Patient & Family Education
- Learn how to take radial pulse before each dose. Report to physician if pulse is slower than base rate (e.g., 60 bpm) or becomes irregular. Consult physician for parameters.
- Reduce insomnia or increased dreaming by avoiding late evening doses.
- Monitor blood glucose (diabetics) for loss of glycemic control. Drug may mask some symptoms of hypoglycemia (e.g., BP and HR changes) and prolong hypoglycemia. Be alert to other possible signs of hypoglycemia not affected by metoprolol and report to physician if present: Sweating, fatigue, hunger, inability to concentrate.

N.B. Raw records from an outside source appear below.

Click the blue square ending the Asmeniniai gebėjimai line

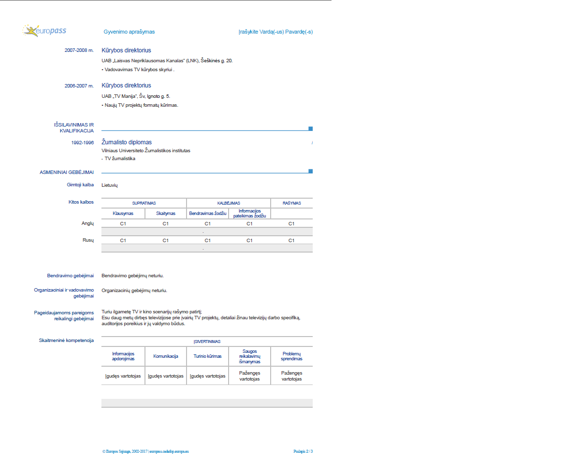click(310, 171)
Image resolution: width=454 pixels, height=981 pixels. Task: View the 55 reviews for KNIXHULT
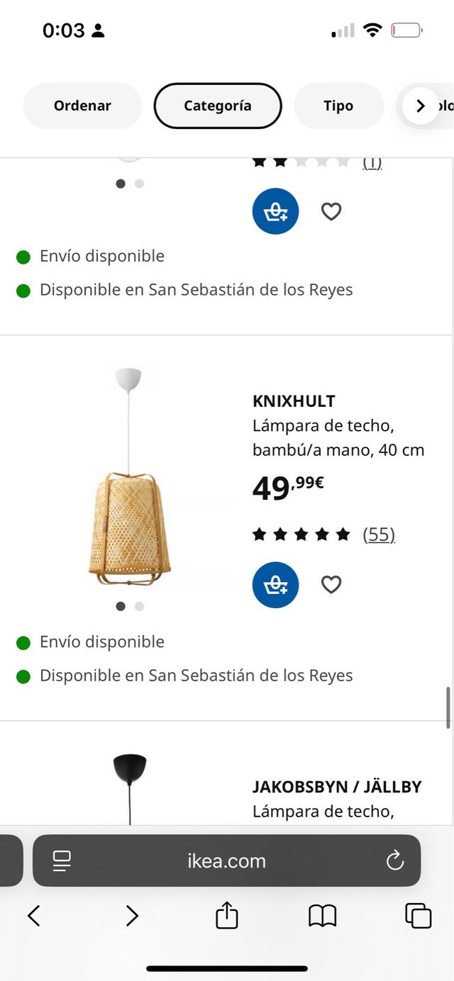point(378,534)
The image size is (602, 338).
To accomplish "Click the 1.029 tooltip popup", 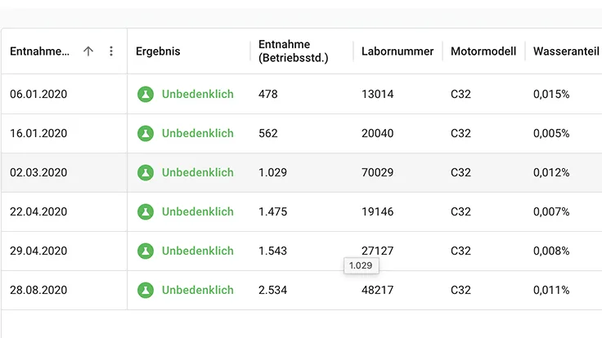I will pos(362,265).
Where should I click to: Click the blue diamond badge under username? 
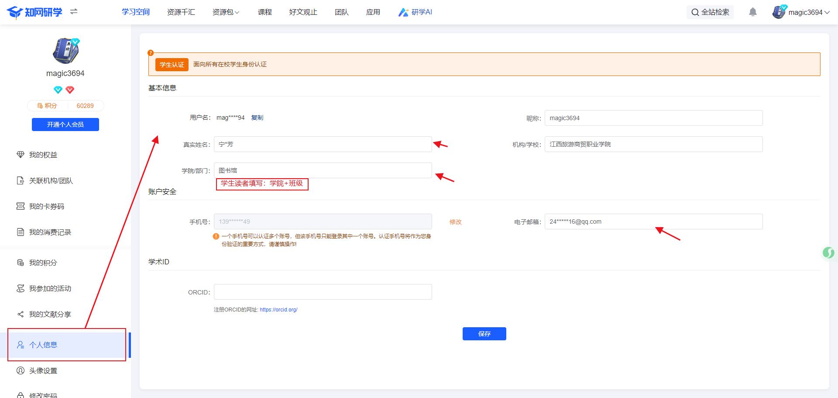tap(58, 90)
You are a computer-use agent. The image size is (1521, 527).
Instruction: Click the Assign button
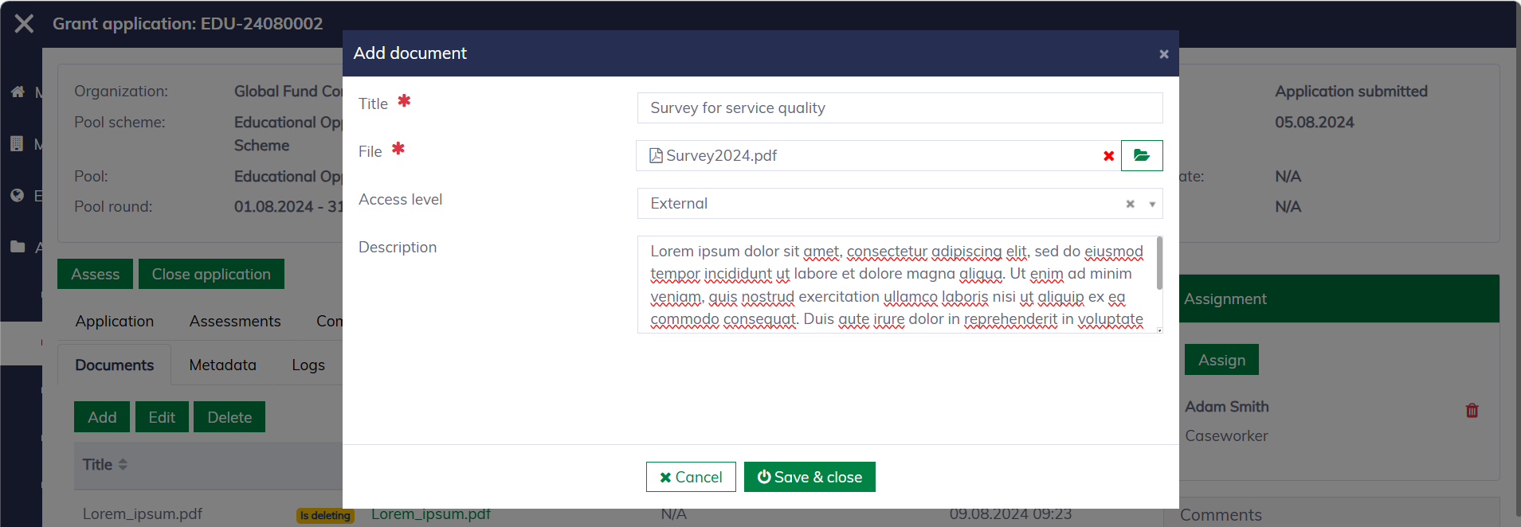pos(1221,360)
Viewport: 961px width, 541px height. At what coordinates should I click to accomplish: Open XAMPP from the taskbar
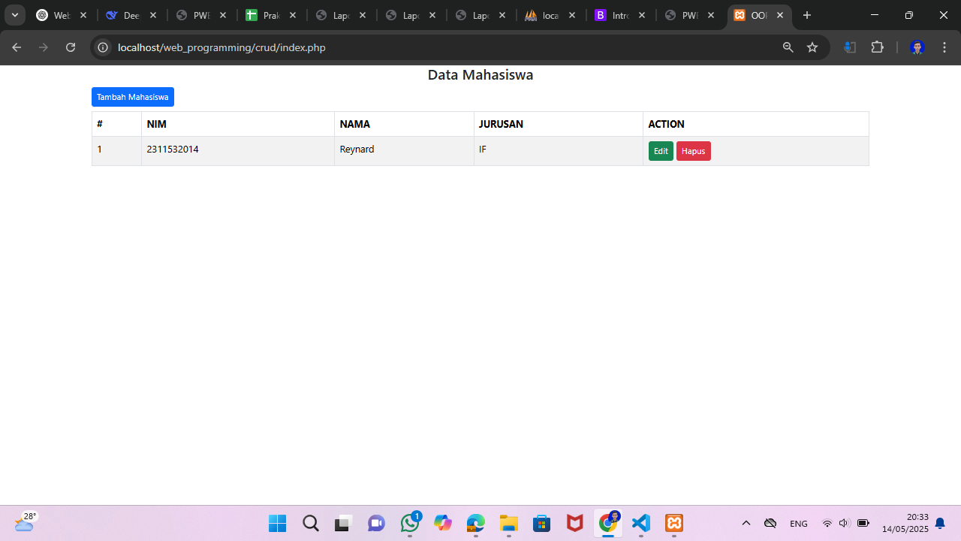tap(673, 523)
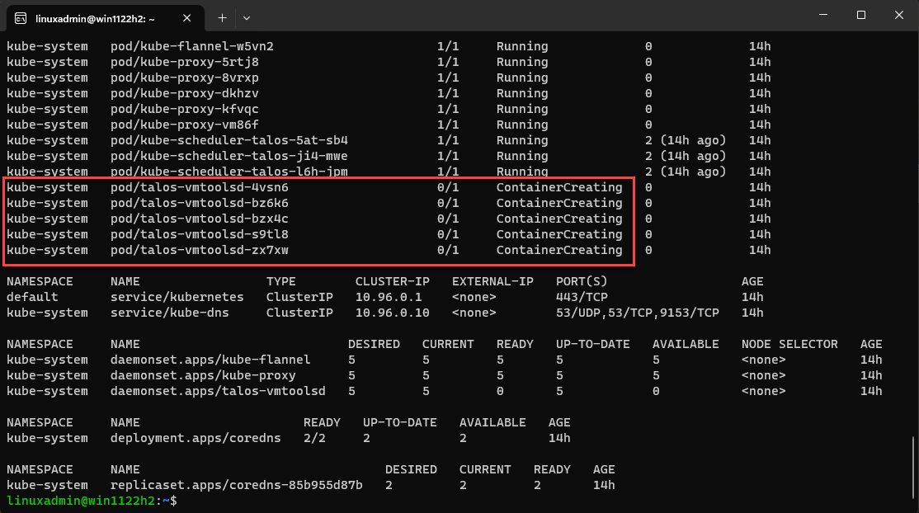Image resolution: width=919 pixels, height=513 pixels.
Task: Expand the new tab profile dropdown
Action: [x=247, y=17]

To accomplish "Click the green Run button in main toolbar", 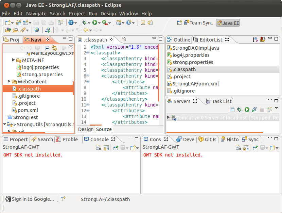I will pos(95,23).
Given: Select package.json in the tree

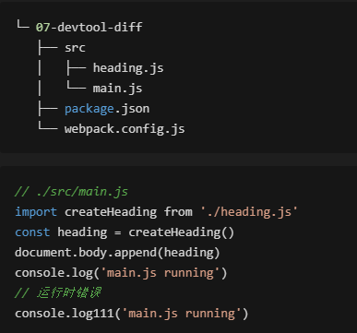Looking at the screenshot, I should tap(107, 109).
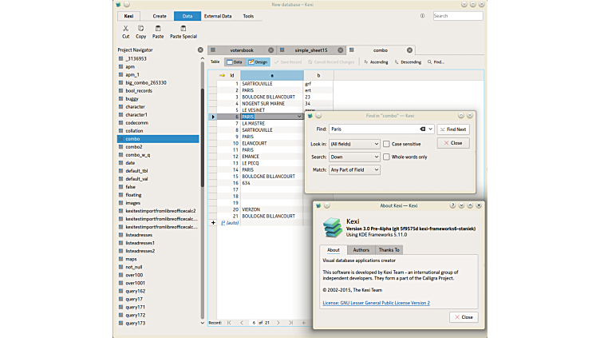Switch to Design view toggle
This screenshot has width=600, height=338.
click(258, 62)
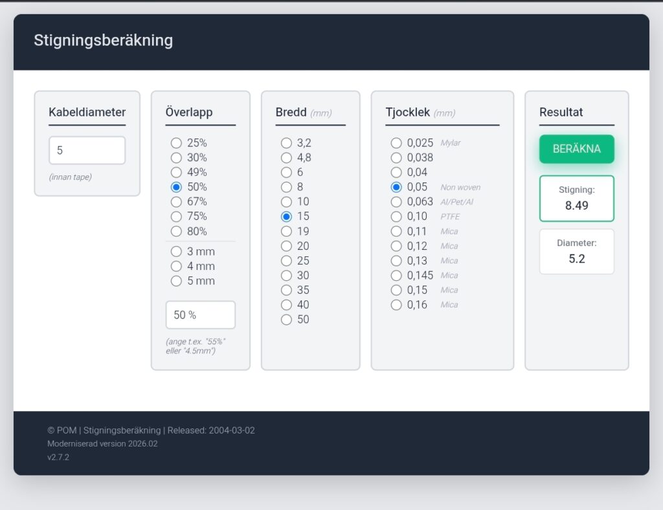Select 0,025 Mylar thickness
Viewport: 663px width, 510px height.
tap(396, 143)
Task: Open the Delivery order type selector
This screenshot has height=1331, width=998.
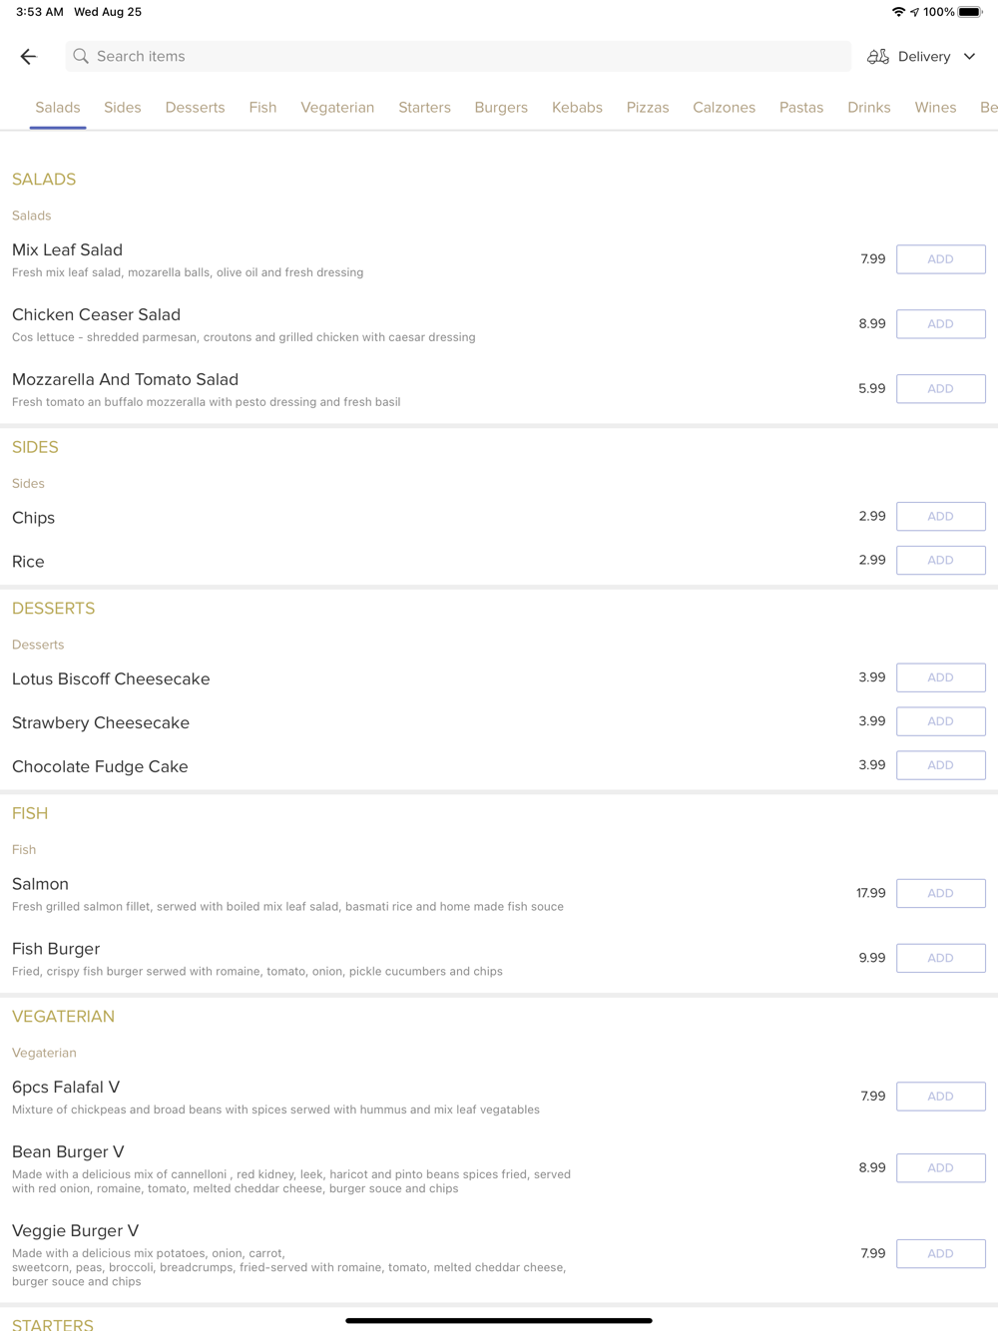Action: (x=921, y=57)
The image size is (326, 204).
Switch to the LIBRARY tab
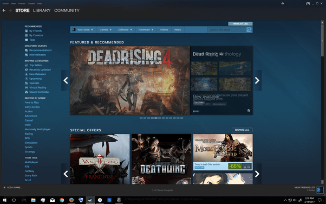(x=42, y=10)
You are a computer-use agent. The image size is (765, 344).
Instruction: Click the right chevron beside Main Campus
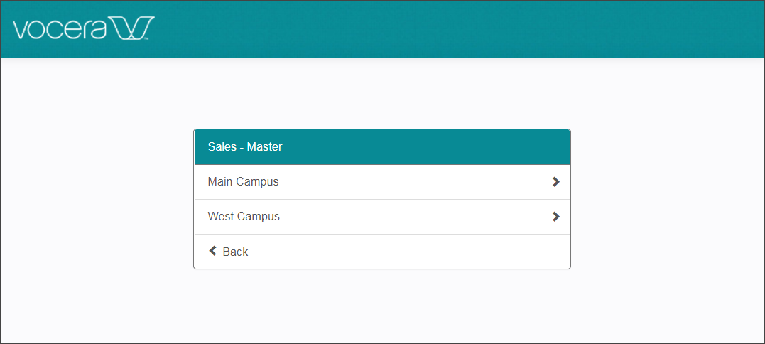(x=555, y=182)
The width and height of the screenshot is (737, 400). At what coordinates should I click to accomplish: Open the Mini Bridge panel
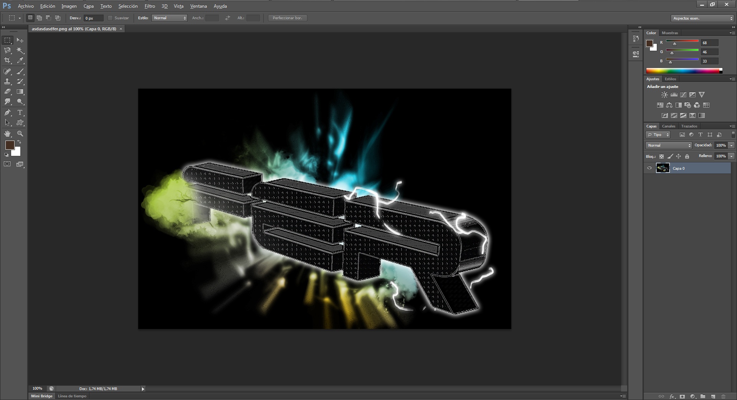point(41,396)
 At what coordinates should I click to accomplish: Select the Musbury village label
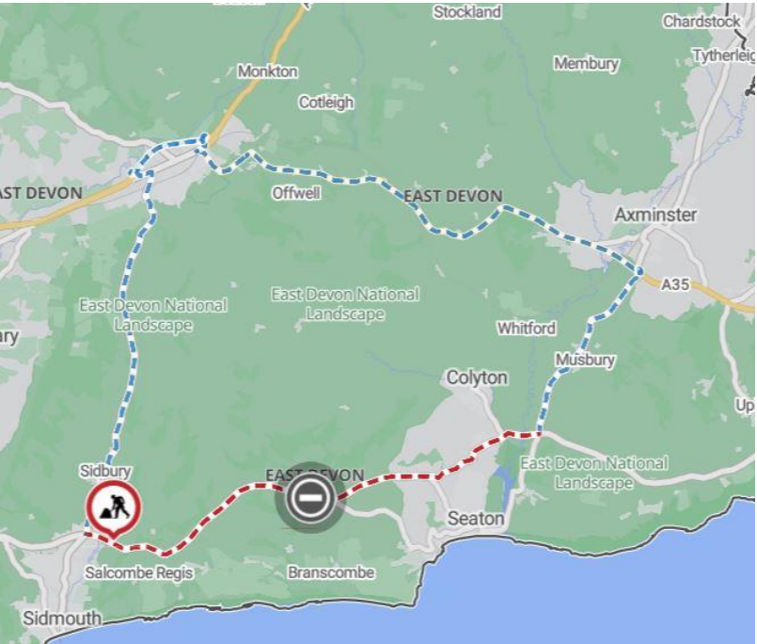[585, 360]
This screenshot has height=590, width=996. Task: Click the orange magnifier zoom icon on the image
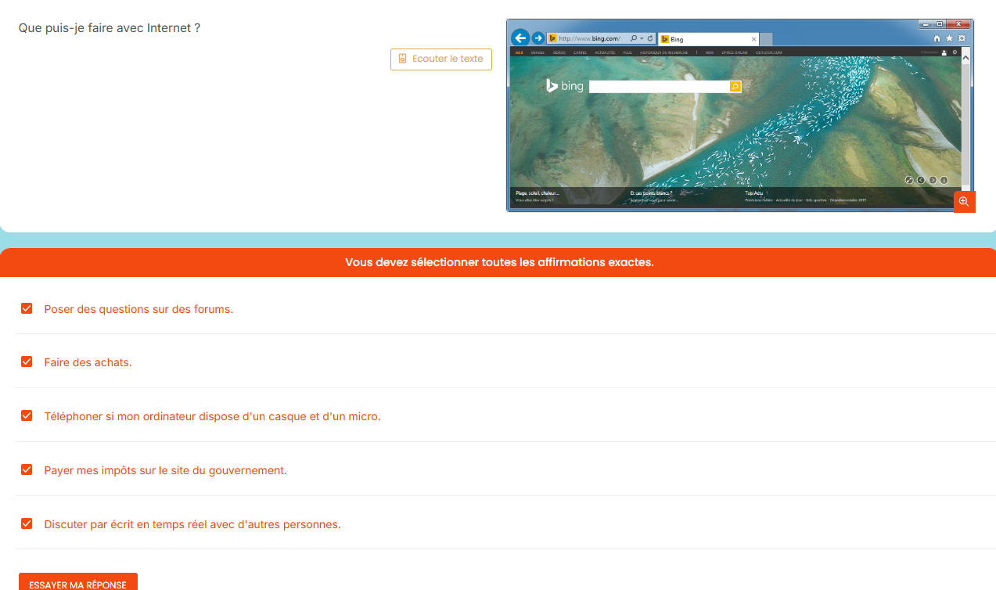click(964, 202)
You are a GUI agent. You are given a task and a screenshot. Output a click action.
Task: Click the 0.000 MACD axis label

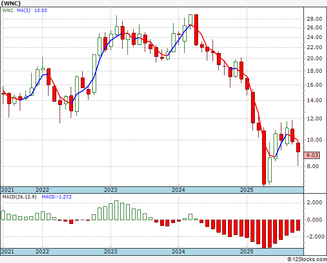point(314,220)
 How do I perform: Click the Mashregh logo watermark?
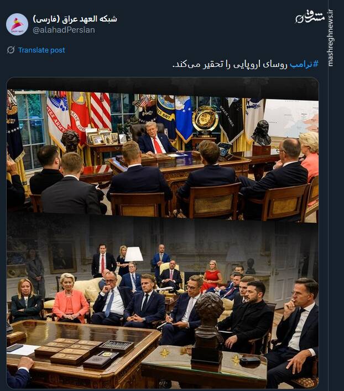click(310, 17)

- Protect extremities from cold and do not smoke. Report cold, painful, or tender feet or hands or other symptoms of Raynaud’s disease (intermittent pallor, cyanosis or redness, paresthesias). Physician may prescribe a vasodilator.
- Report immediately to physician the onset of problems with vision.
- Learn measures to relieve dry mouth; rinse mouth frequently with water, increase noncalorie liquid intake if inadequate, suck sugarless gum or hard candy.
- Relieve eye dryness by using sterile artificial tears available OTC.
- Do not drive or engage in potentially hazardous activities until response to drug is known.
- Do not alter established dosage regimen; compliance is very important.
- Reduce dosage reduced gradually over a period of 1–2 wk when drug is discontinued. Sudden withdrawal can result in increase in anginal attacks and MI in patients with angina pectoris and thyroid storm in patients with hyperthyroidism.
- Do not breast feed while taking this drug without consulting physician.